▶ [Directions] The listing below contains a span that opens with the line containing "You are a computer-use agent. The height" and closes with the line containing "You are a computer-use agent. The width". Return that span exactly.

.....

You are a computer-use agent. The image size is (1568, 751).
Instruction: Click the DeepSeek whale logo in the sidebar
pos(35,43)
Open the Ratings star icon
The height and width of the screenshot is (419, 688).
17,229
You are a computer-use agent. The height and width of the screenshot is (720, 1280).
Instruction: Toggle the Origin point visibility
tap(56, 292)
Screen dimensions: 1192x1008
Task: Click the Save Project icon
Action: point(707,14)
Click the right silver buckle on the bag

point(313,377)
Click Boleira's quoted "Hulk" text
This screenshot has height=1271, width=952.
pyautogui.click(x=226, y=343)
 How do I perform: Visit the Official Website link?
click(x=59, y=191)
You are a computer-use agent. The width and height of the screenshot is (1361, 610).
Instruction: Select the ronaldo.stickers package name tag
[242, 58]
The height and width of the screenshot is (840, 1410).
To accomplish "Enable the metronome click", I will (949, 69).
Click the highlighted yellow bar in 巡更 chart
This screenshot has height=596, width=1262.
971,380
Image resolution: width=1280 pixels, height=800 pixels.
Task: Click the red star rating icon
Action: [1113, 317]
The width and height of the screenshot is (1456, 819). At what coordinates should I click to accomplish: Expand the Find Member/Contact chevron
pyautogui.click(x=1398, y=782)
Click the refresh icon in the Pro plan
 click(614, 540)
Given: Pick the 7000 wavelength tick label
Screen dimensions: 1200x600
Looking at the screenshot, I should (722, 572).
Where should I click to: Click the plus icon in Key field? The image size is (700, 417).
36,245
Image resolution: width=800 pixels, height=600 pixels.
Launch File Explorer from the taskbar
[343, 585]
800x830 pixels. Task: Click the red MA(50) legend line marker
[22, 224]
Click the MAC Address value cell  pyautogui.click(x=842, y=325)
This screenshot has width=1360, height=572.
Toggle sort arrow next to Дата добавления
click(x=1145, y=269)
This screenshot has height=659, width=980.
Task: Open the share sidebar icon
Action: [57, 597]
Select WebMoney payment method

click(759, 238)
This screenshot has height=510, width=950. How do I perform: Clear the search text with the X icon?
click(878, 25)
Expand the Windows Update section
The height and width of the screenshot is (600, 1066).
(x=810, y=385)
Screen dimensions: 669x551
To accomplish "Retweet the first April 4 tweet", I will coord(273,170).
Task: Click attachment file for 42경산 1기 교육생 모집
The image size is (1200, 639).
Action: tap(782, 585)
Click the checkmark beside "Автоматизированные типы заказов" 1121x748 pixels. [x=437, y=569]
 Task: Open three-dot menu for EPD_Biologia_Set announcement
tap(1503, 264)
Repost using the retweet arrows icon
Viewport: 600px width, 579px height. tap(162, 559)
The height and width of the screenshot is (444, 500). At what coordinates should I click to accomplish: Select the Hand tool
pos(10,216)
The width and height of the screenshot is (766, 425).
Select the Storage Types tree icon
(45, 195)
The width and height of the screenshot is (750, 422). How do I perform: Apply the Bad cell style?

.....

▶ [Response to the exercise]
You are a computer-use agent. The height and width of the screenshot is (720, 1280).
Instruction: Toggle the Origin point visibility
tap(56, 292)
Screen dimensions: 1192x1008
Task: Click the Save Project icon
Action: point(707,14)
Click the right silver buckle on the bag

point(313,377)
Click Boleira's quoted "Hulk" text
This screenshot has height=1271, width=952.
pyautogui.click(x=226, y=343)
 How do I perform: Visit the Official Website link?
click(x=59, y=191)
You are a computer-use agent. The width and height of the screenshot is (1361, 610).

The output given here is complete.